Au-dessus de la tête des quatre suicidaires, deux yeux rayonnaient sur une poutrelle. Frigorifiés sur le coup par un hululement malvenu, ils levèrent la tête pour découvrir cette fameuse chouette, témoin muet d'une bien sordide histoire.
Idéalement placée, la lune illuminait les visages au travers des trous de la toiture. Moulin s'était subitement statufié, laissant un fin filet d'urine couler le long de sa jambe. Le trio suivit son regard incendié par la peur, ne comprenant pas ce qui pouvait justifier pareille frayeur. Quand ils eurent saisi, ils s'irradièrent à leur tour. Sur une gigantesque planche de bois, à même le sol, des dizaines de cœurs zébrés de fines veines violacées étaient alignés deux par deux. Le sang, visqueux et noirâtre, dégoulinait encore de certains organes au relief bleuté créé par la fine cascade de lumière. Mal déchirées, des aortes et des veines caves avaient encore toute leur longueur, faisant ressembler les ventricules à des poulpes sur le ponton d'un chalutier. D'autres muscles cardiaques, probablement éventrés par les côtes lors du prélèvement, s'ouvraient telles des pêches trop mûres en exhibant une cavité rougeâtre qui jadis avait véhiculé la vie. Des reflets trompeurs portaient à penser que certains d'entre eux battaient encore, mais c'était une simple illusion entretenue par le fait qu'un cœur est le symbole de la vie et qu'il est censé pulser. Un dégoût poisseux dégoulina le long des tôles rouillées, puis se déposa en un nuage lourd sur le sol poussiéreux. Des effluves putrides ondulaient jusqu'au plafond, et Neil, un mouchoir sur le nez, s'approcha.

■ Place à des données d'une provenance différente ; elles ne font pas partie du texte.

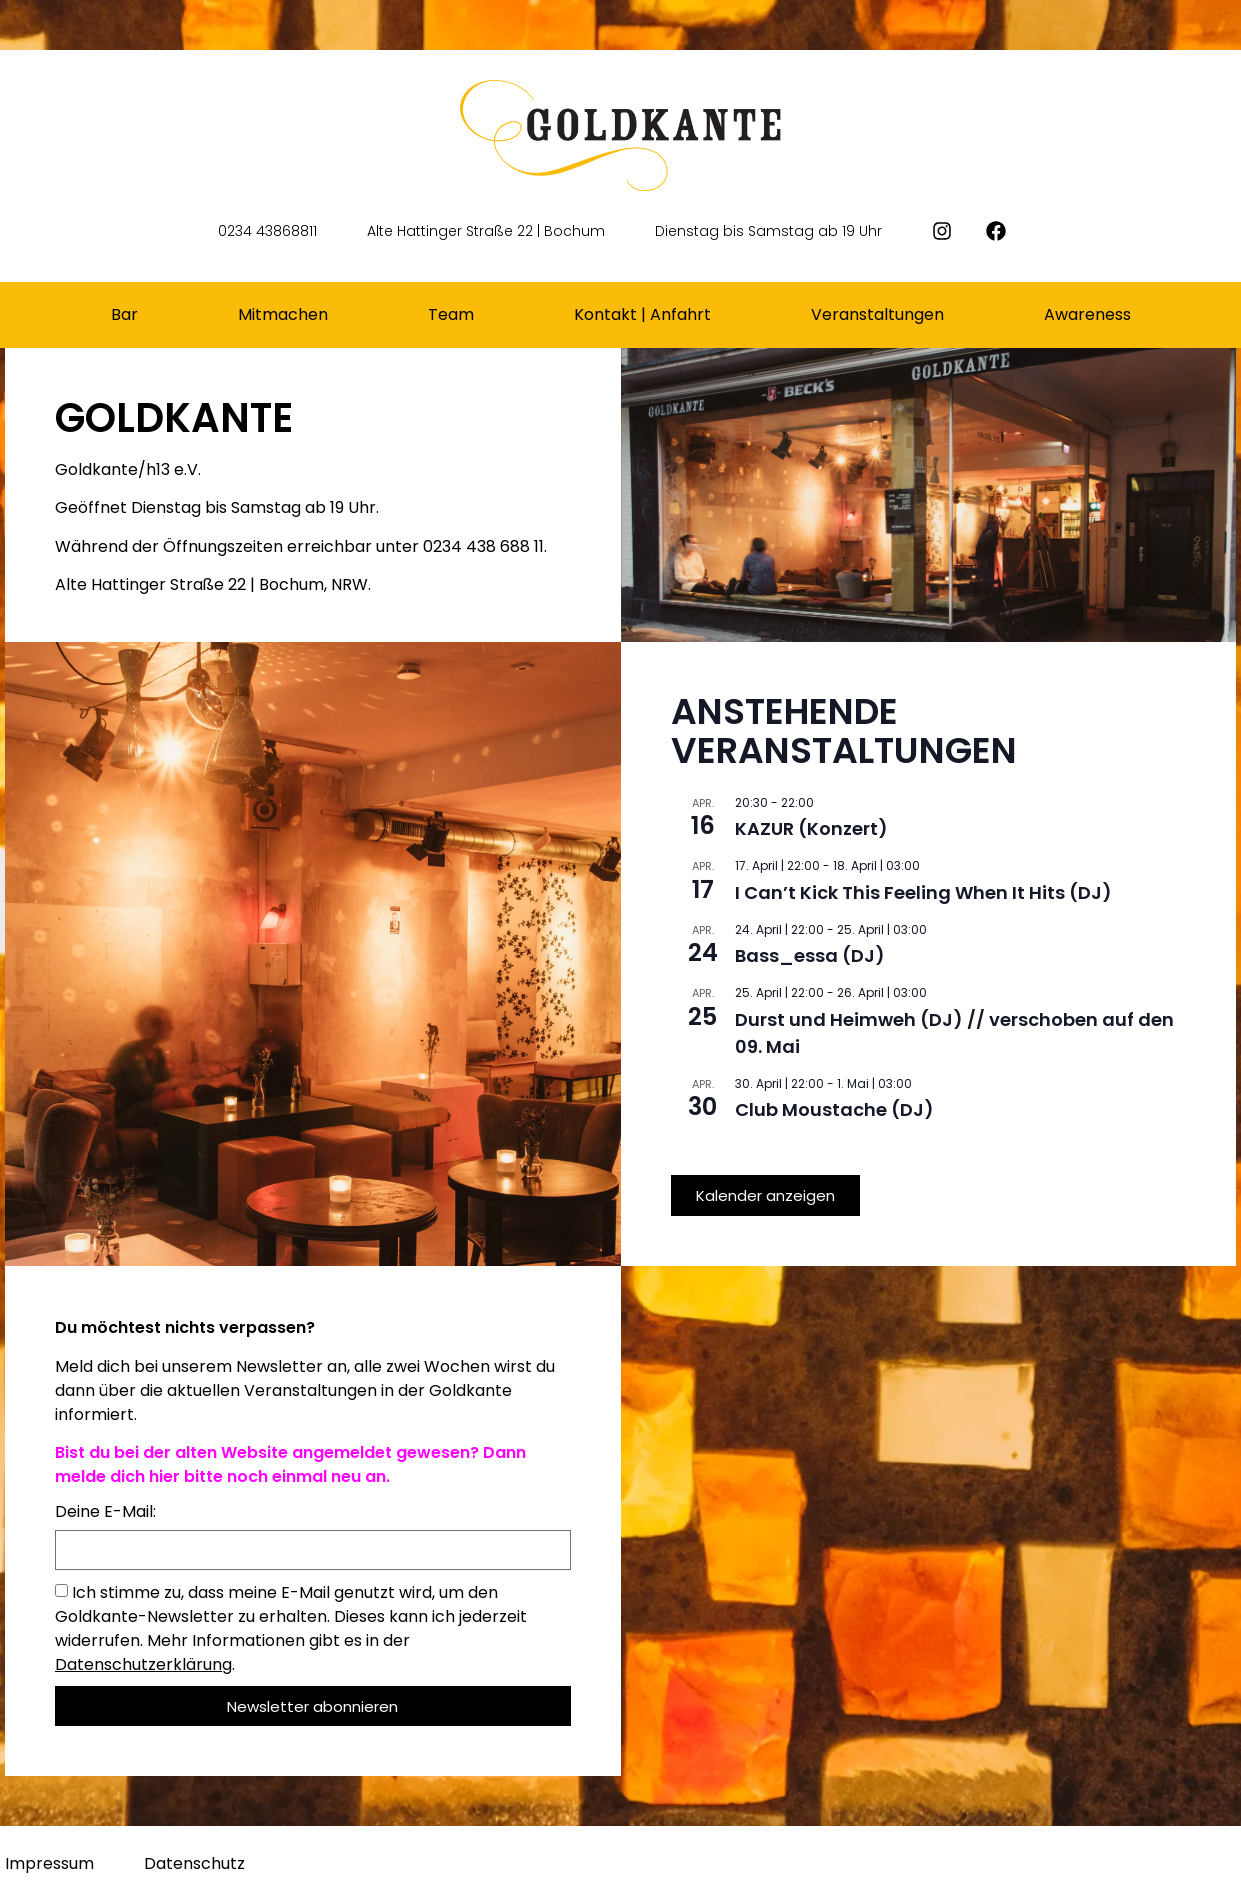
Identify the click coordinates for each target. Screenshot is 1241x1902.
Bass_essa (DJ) (810, 955)
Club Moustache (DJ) (834, 1109)
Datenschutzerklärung (143, 1664)
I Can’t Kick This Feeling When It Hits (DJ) (923, 892)
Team (451, 314)
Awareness (1087, 314)
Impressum (49, 1863)
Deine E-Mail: (105, 1513)
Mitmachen (283, 314)
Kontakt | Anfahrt (642, 314)
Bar (124, 314)
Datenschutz (194, 1863)
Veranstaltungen (877, 314)
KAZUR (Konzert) (811, 828)
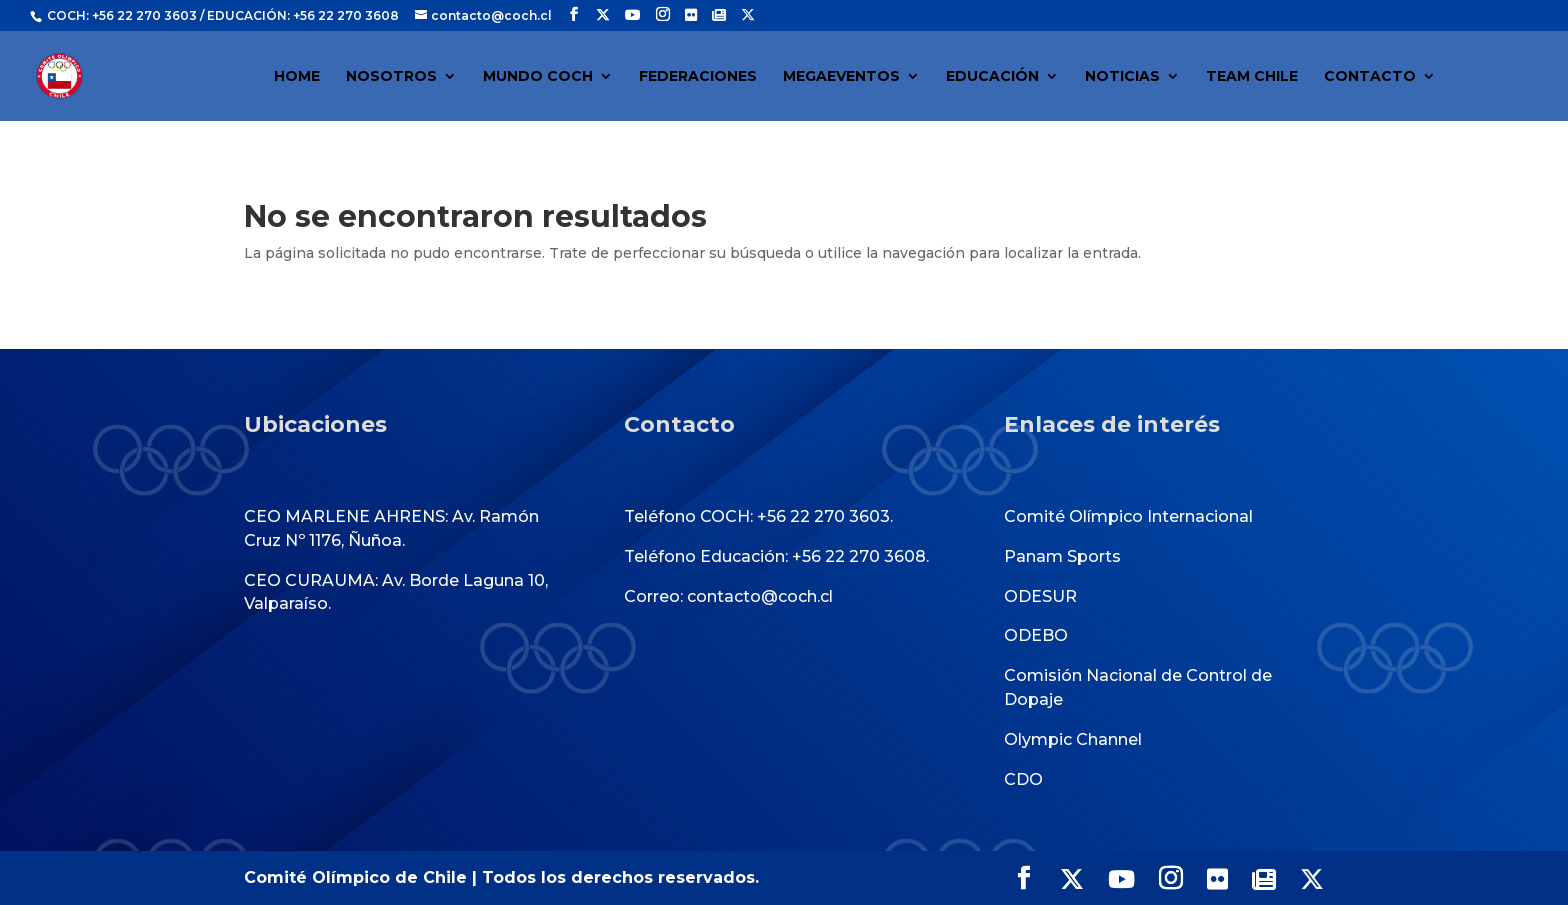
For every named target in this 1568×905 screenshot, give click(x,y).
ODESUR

— Nom de dieu !! V… venez voir !!
Cloué au milieu de sa flaque, Moulin ne bougea pas. Les plus lucides avancèrent, tremblotant et roulant des yeux, enguirlandés d'un vêtement ou d'un morceau de tissu sur les fosses nasales. Épinglé dans chaque organe, un petit morceau de papier se dressait tel un mini-drapeau. « Avocat, notaire, dentiste, sergent, commissaire » pouvait-on déchiffrer en s'approchant d'un peu plus près. Un pesant silence se profila, accompagné d'un sentiment d'impuissance additionné d'un écœurement insondable.
Ces pauvres gens assassinés sauvagement ne pouvaient même pas reposer en paix, on leur avait volé leur cœur et, par conséquent, une partie de leur âme.

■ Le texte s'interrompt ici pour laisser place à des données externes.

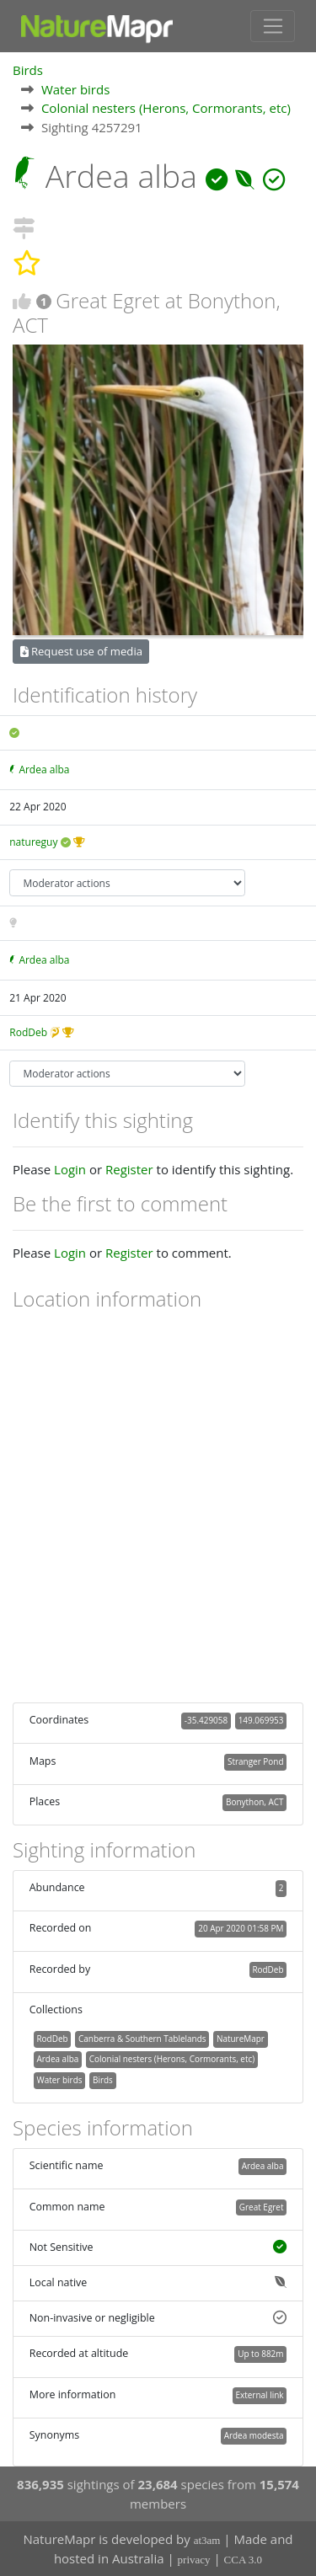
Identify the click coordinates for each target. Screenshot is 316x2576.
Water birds (75, 89)
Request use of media (81, 651)
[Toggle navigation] (272, 26)
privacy (194, 2559)
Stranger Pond (256, 1761)
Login (70, 1169)
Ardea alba (44, 769)
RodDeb (28, 1032)
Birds (28, 69)
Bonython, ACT (254, 1802)
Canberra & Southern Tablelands (142, 2038)
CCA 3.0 (243, 2559)
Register (129, 1169)
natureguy (33, 842)
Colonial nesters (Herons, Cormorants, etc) (166, 107)
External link (259, 2395)
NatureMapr (241, 2038)
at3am (207, 2540)
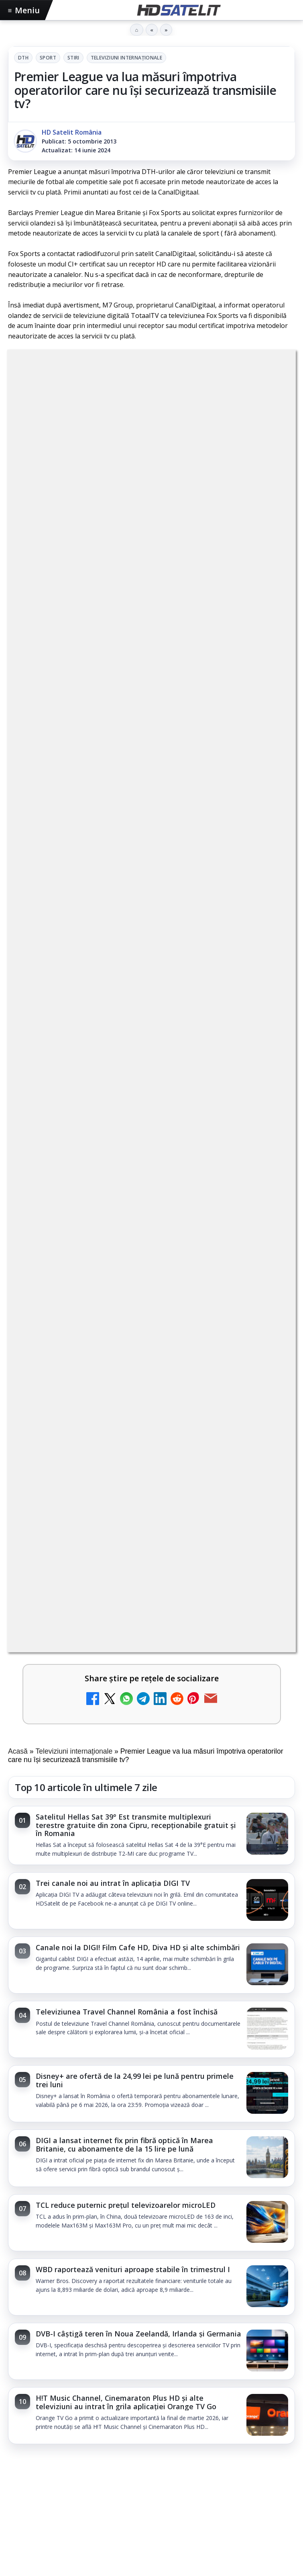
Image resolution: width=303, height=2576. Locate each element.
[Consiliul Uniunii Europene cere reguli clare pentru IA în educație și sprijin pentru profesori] (151, 1594)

Ils ne purent que constater l'ampleur du phénomène, ainsi que la grave erreur qu'ils avaient commise en venant tambouriner seuls aux portes de l'Enfer.
— Mon Dieu… Regardez ça… Ils… ils sont tous frais !! constata Neil, le visage décomposé. Dites, inspecteur, on est à combien de morts par nuit, en ce moment ?
— Cinquante, soixante peut-être…
Suite à une déduction simpliste, Warren se mit lui aussi à paniquer.
— Re… regardez, il n'y en a que… dix-huit… dix-huit cœurs… Il… il en manque… il en manque… quarante !! Il… il faut sortir tout de suite… Ils… vont revenir ici, poser les nouveaux cœurs !
— Oui, dégageons, insista Neil, terrifié. J'ai un très mauvais pressentiment… Vous vous souvenez inspecteur, l'autre fois chez moi, quand j'ai su, pour ces orages ? Et bien là, j'ai les mêmes symptômes…
De nouveaux les voix, dehors. Le crissement de la porte de la bâtisse du fond. Des pas dans les gravillons…
— Merde !! Vite, planquez-vous ! miaula l'inspecteur en gesticulant. Là-bas, derrière les ballots de paille… Il… il fait noir dans le coin… Plongez, ils arrivent, vite !!! Et préparez-vous à ouvrir le feu, ils ne sont que trois !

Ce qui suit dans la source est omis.